By concentrating on the customer, though, a quality programme is going to the heart of a business. And if the management then addresses any problems appropriately, any changes in the running of the company - so far as they are necessary - will follow.

But the key is the role of the managers - or leadership. In a recently published assessment of 42 British organisations using the criteria of the Baldrige award Rita Cruise O'Brien and Chris Voss, of the London Business School, made this quite clear.

'Leadership is probably the most crucial issue,' they wrote. 'Many organisations have declared quality aims and have incorporated quality into their corporate mission statements.' Although the concept of total quality management was being introduced to many British organisations three problems frequently arose, they added.

These were difficulties in obtaining the commitment of top managers, conflicts between company mission statements and actual actions and priorities of senior managers and, above all, a lack of understanding of leadership or management effectiveness.

Another problem is the notion that total quality is a 'total solution'. In fact, it is part of a big picture. The difficulty is that, as with much management training, there is a tendency to swing from one 'flavour of the month' to the next.

In addition, says Warren Kinston, of a consultancy called the Sigma Centre, 'in most organisations the people can't cope with ideology'. They are more concerned with preventing an organisation from failing than with degrees of success.

Though more positive in their view of the value of total quality, consultants at Coopers & Lybrand, the management consultants closely involved in the development of Carrier's programme, agree that the idea should not be seen as 'a quick fix'.

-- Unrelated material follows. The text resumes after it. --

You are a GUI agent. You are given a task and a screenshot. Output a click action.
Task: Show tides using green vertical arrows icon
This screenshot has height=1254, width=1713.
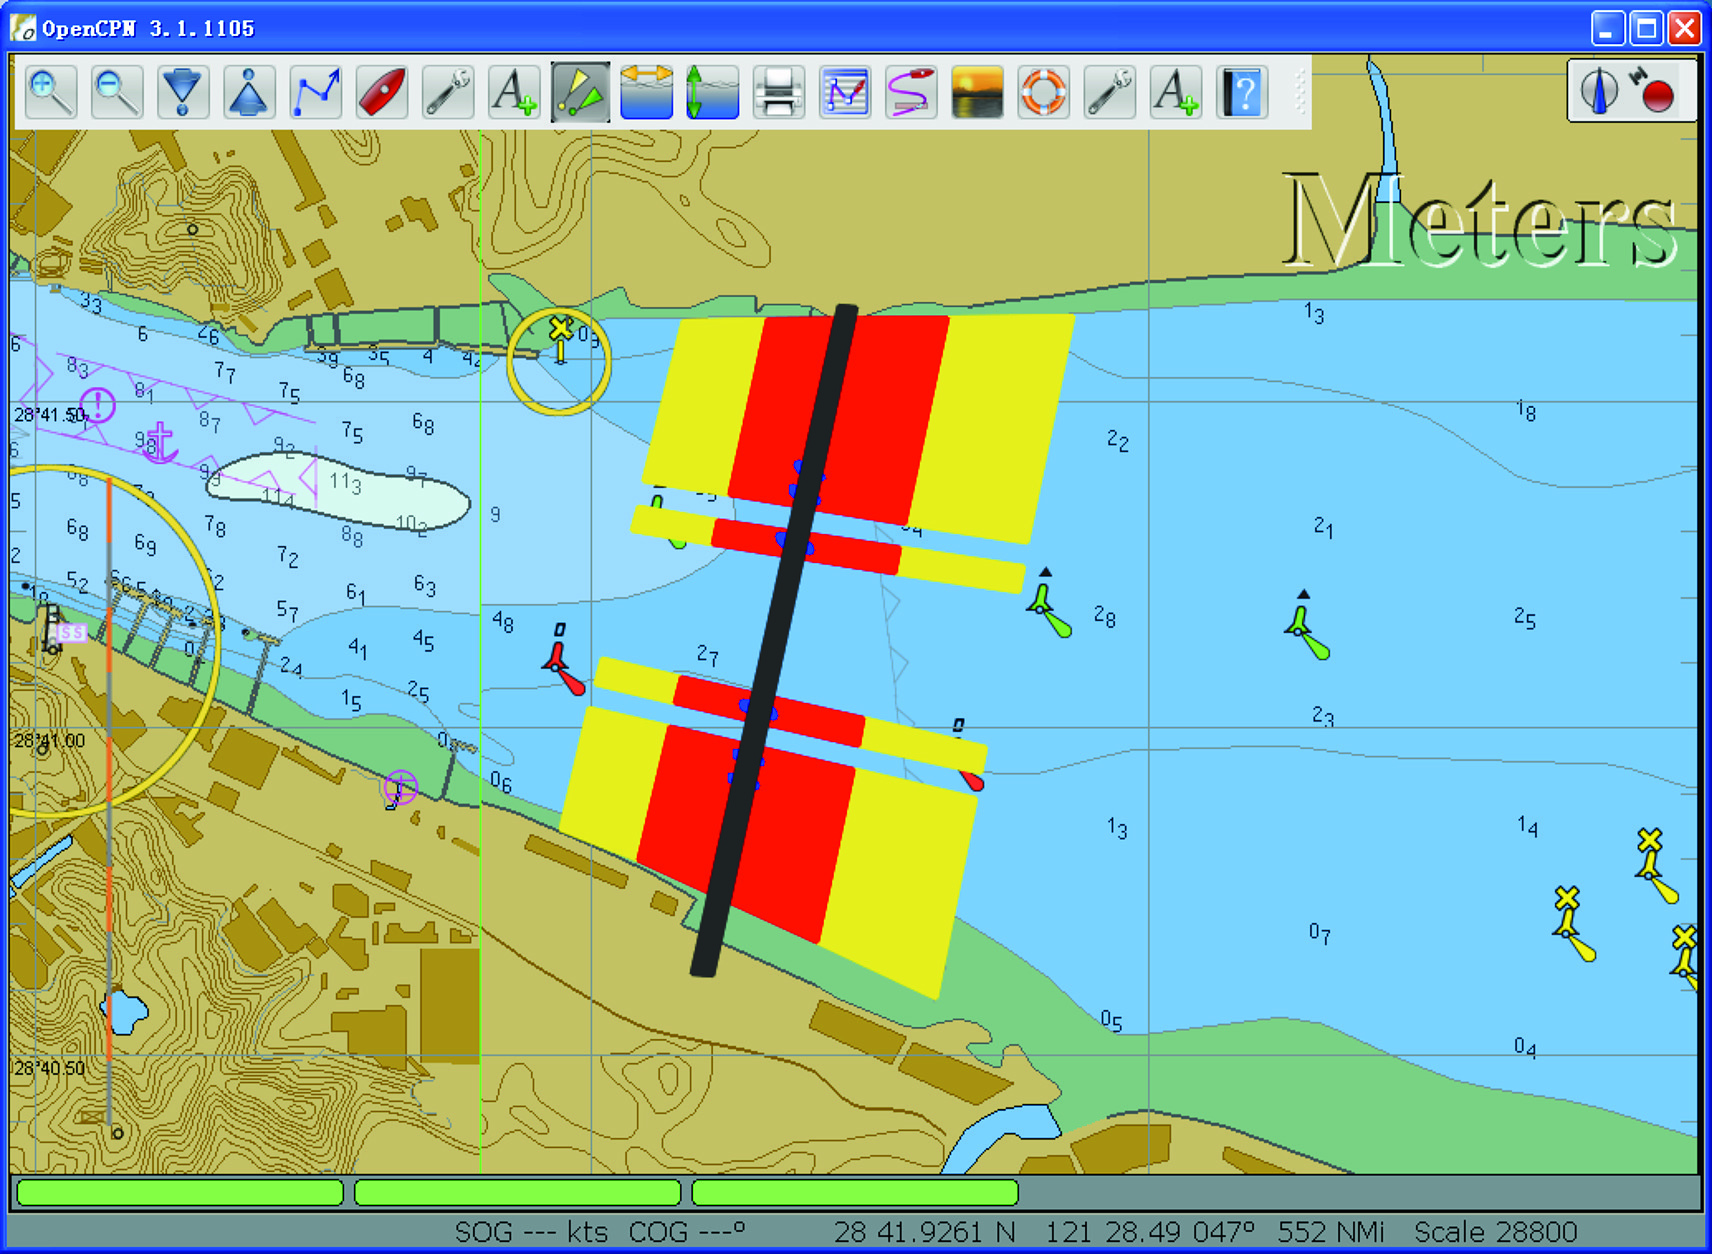712,93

Anxious to refute the suggestion that because the concept has run into problems in the US it must be flawed, Bob Millar says: 'Total quality is a way of achieving things. It is not a programme.'

He adds that the Coopers approach - which he believes accounts for some of the success - is to stress that the concept should not be seen as a short-term solution. Instead, the firm tries to ensure that the concept is part of the management strategy for at least 10 years.

His colleague John Pendlebury goes so far as to say that companies need to make a 'paradigm shift to create an atmosphere of continuous change'. The logical extension of this is to go beyond total quality to establish an elite organisation.

And that is where 'benchmarking' comes in. Already popular in the US, it is the process by which companies identify 'world class' competitors and measure their own performance against them.

Rank Xerox, for instance, claims that it has a big part in regaining share of the photocopier market from the Japanese. Although it can be confined to particular sectors it is increasingly being thought to be most successful when it crosses boundaries, so that organisations pick up good practices from other types of business.

As interest grows in the European Quality Award, which has been set up as a sort of equivalent of the Baldrige award, benchmarking is certain to become more important on this side of the Atlantic.

Companies which, like Carrier, have Japanese competitors can expect to be in the vanguard. As Mr Crosswell says, his company has spent a lot of money finding out how to give customers greater satisfaction.

But it has recognised that actually to achieve that improvement it must have a clear idea of what it is doing. In the past there have been problems with concepts like quality because of difficulties in assessing their effect on the bottom line.

Now it is felt that quality is an essential element in achieving its aims of doubled market share and profits. To make the point, top executives have had their bonuses linked to improvements in quality. 'It is a way of showing that quality is as important as profit,' says Mr Crosswell.